In 2013 we conducted a challenge on the problem of cause-effect pairs, which pushed the state-of-the art considerably, revealing that the joint distribution of two variables can be scrutinized by machine learning algorithms to reveal the possible existence of a "causal mechanism", in the sense that the values of one variable may have been generated from the values of the other (and not the other way around).

The ambition of this book is the provide both tutorial material on the state-of-the-art on cause-effect pairs, put in the context of other research on causal discovery, and a series of advanced readings from articles selected in the proceedings of the NIPS 2013 workshop on causality and the JMLR special topic on large scale experimental design and the inference of causal mechanisms. Supplemental material includes data, videos, slides, and code found on the workshop website.

PART I: Fundamentals

Chapter 1

The cause-effect problem: motivation, ideas, and popular misconceptions

Dominik Janzing

Abstract: Telling cause from effect from observations of just two variables has attracted increasing interest since more than one decade. On the one hand, it defines a nice binary classification problem for which it is easy to define a success rate, in contrast to more general causal inference tasks where no straightforward performance criteria exist. On the other hand, it fascinates researchers because solving this elementary task implies statistical asymmetries between cause and effect that were previously unknown. Discussing some real-world and toy examples, I argue that humans seem to have some intuition about these asymmetries, but I also argue that some straightforward ideas to distinguish between cause and effect are flawed. The discussion on the origin of the true asymmetries relates machine learning, philosophy and physics. For instance, the postulate that Pcause and Peffect|cause contain no information about each other (while Peffect and Pcause|effect may satisfy some ‘non- generic’ relations), is relevant for semi-supervised learning on the one hand, but is also related to the thermodynamic arrow of time on the other hand.
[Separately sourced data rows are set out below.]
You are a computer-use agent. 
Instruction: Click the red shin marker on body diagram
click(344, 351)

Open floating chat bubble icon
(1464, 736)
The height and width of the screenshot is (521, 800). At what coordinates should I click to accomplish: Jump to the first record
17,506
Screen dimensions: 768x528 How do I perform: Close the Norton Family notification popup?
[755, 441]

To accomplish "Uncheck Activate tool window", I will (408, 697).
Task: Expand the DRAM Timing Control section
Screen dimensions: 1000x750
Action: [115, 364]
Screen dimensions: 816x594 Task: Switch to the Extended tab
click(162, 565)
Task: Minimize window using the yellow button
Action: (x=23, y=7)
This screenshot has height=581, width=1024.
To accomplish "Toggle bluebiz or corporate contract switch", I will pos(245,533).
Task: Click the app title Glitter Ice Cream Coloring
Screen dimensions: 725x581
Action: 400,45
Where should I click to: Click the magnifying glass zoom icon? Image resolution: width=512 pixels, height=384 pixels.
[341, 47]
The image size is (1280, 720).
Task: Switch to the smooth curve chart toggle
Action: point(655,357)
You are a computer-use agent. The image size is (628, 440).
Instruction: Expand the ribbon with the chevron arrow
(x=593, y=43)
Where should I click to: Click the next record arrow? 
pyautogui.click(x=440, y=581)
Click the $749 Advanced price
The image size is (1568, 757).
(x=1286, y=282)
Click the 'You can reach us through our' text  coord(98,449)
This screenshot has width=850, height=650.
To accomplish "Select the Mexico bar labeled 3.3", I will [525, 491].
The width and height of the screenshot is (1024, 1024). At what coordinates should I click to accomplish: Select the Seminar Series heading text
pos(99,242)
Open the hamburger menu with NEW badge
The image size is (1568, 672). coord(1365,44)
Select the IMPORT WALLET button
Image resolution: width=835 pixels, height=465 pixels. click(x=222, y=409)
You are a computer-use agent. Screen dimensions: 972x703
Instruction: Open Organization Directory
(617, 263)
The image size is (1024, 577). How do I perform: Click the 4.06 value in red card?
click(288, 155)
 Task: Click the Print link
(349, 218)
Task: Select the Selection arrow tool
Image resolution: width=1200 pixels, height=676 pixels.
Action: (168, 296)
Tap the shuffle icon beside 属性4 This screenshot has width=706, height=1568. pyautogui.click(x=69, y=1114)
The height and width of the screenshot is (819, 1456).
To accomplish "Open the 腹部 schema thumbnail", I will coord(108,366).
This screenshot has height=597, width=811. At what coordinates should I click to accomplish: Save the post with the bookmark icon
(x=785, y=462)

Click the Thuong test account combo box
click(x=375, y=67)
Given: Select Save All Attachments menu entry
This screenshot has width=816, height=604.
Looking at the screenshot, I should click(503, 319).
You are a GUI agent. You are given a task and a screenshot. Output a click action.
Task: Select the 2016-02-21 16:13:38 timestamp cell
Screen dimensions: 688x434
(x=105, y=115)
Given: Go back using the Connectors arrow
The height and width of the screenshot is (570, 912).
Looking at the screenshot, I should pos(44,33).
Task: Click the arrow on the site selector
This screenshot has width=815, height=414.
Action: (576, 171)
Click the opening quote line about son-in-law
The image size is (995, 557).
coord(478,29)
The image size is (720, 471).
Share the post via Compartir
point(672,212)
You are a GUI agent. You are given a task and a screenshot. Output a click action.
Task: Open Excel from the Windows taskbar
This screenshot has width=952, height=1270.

Key words: Cause-effect pairs, information geometry, independence of cause and mechanism

Chapter 2

Evaluation methods of cause-effect pairs

Isabelle Guyon, Olivier Goudet, Diviyan Kalainathan

Abstract: This chapter addresses the problem of benchmarking causal models or validating particular putative causal relationships, in the limited setting of cause- effect pairs, when empirical “observational” data are available. We do not address experimental validations e.g. via randomized controlled trials. Our goal is to com- pare methods, which provide a score C(X,Y), called causation coefficient, rating a pair of variable (X , Y ) for being in a potential causal relationship X -> Y . Causation coefficients may be used for various purposes, including to prioritize experiments, which may be costly or risky, or guiding decision makers in domains in which experiments are infeasible or unethical. We provide a methodology to evaluate their reliability. We take three points of views: (1) that of algorithm developers who must justify the soundness of their method, particularly with respect to identifiability and consistency, (2) that of practitioners who seek to understand on what basis algorithms make their decisions and evaluate their statistical significance, and (3) that of benchmark organizers who desire to make fair evaluations to compare methods. We adopt the framework of pattern recognition in which pairs of variable (X,Y) and their ground truth causal graph are drawn i.i.d.from a “mother distribution”. This leads us to define new notions of probabilistic identifiability, Bayes optimal causation coefficients, and multi-part statistical tests. These new notions are evaluated on the data of the first cause-effect pair challenge. We also compile a list of resources, including datasets of real or synthetic pairs, and data generative models.

Key words: Cause-effect pairs, causal discovery, causation coefficients, identifiability, statistical testing, mother distribution

Chapter 3

Learning Bivariate Functional Causal Models

Olivier Goudet, Diviyan Kalainathan, Michèle Sebag, Isabelle Guyon

Abstract: Finding the causal direction in the cause-effect pair problem has been addressed in the literature by comparing two alternative generative models X -> Y and Y <- X. In this chapter, we first define what is meant by generative modeling and what are the main assumptions usually invoked in the literature in this bivariate setting. Then we present the theoretical identifiability problem that arises when considering causal graph with only two variables. It will lead us to present the general ideas used in the literature to perform a model selection based on the evaluation of a complexity/fit trade-off. Three main families of methods can be identified: methods making restrictive assumptions on the class of admissible causal mechanism, methods computing a smooth trade-off between fit and complexity and methods exploiting independence between cause and mechanism.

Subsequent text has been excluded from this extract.